Differently of other answers here, I believe it's possible to have an structured address database.
Just out of the hat, I can think of the following structure:
Country
Region (State / Province)
Locality (City / Municipality)
Sub-Locality (County / other sub-division of a locality)
Street
But how to query it fast enough?
One way I always think it can be accomplished is to ask for the ZIP Code (or Postal Code) which varies from country to country, but is solid within the country.
This way you can structure your data around the information provided by the postal offices around the world.
Depends on how free-form you are prepared to go with the fields. One free-form address field will obviously always do, but be of relatively little help narrowing down geography.
The problem you'll have is that there is too much variation in the level of geographical hierarchy across countries. Heck, some countries do not even have 'street addresses' everywhere.
I recommend you don't try to make it too clever.
Len Silverston of Universal Data Model fame recommends a separate hierarchy of GEOGRAPHIC BOUNDARIES and depending on how much free-formed-ness you're willing to accept either simple STREET ADDRESS LINEs or per-country derivatives.
No, absolutely not. If you compare the way US and Japanese addresses work, you'll see that it's not possible.
UPDATE:
On second thought, anything can be done, but there's a trade-off.
One approach is to model the problem with address and address_attribute tables, with a 1:m relationship between them, anything can be modeled. The address_attribute table would have a pk, a name, a value, and an fk that points back to its address parent's pk. It's almost like using a Map with name, value pairs.
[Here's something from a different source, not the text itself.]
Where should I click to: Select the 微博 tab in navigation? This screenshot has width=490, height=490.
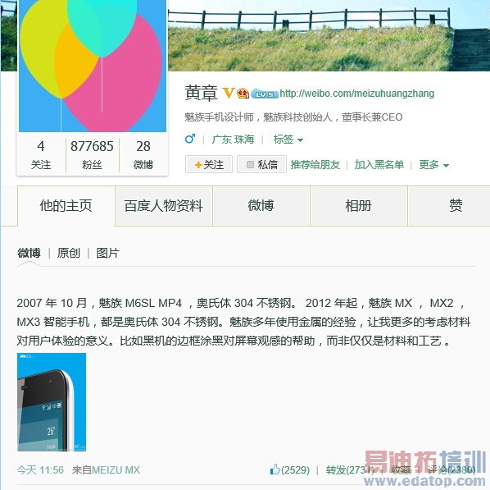[261, 206]
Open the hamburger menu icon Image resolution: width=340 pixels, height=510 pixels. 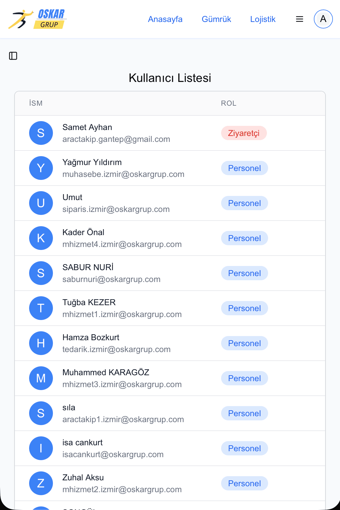300,19
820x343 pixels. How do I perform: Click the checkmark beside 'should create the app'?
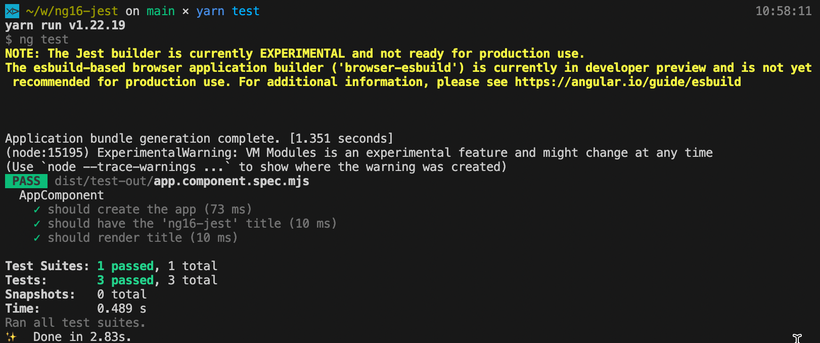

The trade-off is having to do a JOIN every time you want an address. You also have to interrogate the names of the address_attributes to figure out what you're dealing with each time.
Another approach would be to do more comprehensive research on how addresses are modeled around the world. In an object-oriented world you might have the western Address class (street1/street2/city/state/zip) and others for Japan, China, as many as needed to tile the address space. Then you'd have a master Address table and child tables to the other types with a 1:1 relationship between them.
How does Amazon or eBay do it? They ship internationally. Do they have locale-specific UI features? I've only used the US locale.
No, there are no standard addressing scheme. It usually varies from country-to-country.
Even the Universal Postal Union said on Adressing the world, an address for everyone that there is none. The best solution for this is to use the 2/3-letter country code standards known as ISO 3166 and treat everything else by country's standards.
However, if you really are desperate to use easily accessible tools for your project, you can try Google Place API.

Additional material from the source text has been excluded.